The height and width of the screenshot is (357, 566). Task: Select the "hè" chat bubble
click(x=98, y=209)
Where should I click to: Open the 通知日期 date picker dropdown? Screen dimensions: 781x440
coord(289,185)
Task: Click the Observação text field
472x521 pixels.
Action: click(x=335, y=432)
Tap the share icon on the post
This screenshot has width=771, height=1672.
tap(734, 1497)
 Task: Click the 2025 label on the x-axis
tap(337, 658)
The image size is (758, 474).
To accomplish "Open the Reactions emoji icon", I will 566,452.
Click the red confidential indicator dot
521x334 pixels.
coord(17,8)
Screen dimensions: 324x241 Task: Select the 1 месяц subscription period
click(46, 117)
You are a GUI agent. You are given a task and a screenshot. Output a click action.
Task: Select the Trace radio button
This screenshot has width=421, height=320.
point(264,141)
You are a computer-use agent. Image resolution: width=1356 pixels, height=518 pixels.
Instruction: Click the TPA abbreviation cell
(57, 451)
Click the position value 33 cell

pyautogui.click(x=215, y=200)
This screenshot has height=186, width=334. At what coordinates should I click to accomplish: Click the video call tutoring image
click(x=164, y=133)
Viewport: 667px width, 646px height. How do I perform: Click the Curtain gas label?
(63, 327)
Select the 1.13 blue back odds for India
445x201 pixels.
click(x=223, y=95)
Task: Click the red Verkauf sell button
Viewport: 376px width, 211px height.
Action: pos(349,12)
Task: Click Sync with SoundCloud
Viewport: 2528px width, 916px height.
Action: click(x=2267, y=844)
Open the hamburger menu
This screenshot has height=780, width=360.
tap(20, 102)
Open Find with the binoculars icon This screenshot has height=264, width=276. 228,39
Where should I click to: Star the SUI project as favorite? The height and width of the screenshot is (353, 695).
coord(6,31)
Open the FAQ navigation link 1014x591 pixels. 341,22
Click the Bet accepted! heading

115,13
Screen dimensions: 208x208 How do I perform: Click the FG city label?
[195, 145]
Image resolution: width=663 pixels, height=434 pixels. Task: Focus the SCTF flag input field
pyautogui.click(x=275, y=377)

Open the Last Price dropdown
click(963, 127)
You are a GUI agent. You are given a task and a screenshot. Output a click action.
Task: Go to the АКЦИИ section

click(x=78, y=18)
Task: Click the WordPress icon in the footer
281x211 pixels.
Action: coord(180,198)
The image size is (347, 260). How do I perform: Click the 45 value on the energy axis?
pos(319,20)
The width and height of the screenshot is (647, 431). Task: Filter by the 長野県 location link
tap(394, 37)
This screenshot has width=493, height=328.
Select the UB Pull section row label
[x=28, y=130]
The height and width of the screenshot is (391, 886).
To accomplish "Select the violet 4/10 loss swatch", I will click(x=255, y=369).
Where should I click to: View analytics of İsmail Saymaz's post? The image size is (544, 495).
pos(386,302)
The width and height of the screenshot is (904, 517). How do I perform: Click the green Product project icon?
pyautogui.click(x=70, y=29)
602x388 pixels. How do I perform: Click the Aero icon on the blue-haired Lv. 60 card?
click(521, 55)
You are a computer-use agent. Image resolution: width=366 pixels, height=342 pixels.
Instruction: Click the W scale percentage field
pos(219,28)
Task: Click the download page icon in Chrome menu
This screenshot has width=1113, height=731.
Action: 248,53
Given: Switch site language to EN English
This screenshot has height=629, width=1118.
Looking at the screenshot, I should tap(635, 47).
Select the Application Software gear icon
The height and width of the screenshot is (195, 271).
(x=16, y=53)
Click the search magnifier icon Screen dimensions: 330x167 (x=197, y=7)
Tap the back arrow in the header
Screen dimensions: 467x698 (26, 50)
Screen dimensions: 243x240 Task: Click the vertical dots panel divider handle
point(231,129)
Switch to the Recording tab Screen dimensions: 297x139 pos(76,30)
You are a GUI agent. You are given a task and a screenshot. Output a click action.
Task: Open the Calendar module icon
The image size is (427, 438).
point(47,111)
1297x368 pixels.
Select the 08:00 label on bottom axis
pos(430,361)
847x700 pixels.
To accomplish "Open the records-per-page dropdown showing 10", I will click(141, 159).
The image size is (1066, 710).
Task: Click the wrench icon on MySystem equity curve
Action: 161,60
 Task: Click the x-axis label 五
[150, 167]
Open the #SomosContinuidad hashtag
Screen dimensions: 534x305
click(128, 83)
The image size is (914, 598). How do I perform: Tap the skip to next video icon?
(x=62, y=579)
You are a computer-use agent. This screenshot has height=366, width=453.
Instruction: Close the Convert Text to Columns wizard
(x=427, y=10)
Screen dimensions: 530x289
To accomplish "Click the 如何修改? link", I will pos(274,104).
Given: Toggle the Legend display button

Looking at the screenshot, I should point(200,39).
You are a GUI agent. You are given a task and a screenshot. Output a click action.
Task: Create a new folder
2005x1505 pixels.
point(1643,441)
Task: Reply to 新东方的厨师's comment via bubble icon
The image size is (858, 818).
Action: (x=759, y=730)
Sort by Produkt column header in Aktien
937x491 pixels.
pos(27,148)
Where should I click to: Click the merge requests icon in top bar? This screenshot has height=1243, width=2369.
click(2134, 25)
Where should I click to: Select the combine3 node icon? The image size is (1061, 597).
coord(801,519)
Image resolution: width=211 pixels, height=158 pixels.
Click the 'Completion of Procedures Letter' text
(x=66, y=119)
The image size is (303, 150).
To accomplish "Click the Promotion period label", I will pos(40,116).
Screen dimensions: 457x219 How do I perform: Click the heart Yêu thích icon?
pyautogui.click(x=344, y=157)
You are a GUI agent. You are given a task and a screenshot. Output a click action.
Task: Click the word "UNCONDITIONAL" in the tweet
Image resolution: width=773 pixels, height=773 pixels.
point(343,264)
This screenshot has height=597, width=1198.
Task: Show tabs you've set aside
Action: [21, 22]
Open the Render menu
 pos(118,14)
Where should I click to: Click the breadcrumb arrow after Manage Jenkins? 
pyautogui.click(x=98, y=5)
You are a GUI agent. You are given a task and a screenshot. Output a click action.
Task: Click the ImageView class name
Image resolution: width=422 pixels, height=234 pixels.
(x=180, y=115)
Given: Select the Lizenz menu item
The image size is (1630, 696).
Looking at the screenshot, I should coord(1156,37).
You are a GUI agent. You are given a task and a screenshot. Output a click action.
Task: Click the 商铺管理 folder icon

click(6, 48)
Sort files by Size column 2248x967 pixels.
------------------------------------
## What needs to be done
Rewrite the entries from the line containing "This screenshot has width=493, height=328." through the line containing "pos(386,302)", changing "swatch" to "color chip" and leaving everything else unchanged.

## Task output
This screenshot has width=493, height=328.
Select the UB Pull section row label
[x=28, y=130]
The height and width of the screenshot is (391, 886).
To accomplish "Select the violet 4/10 loss color chip", I will click(x=255, y=369).
Where should I click to: View analytics of İsmail Saymaz's post? The image size is (544, 495).
pos(386,302)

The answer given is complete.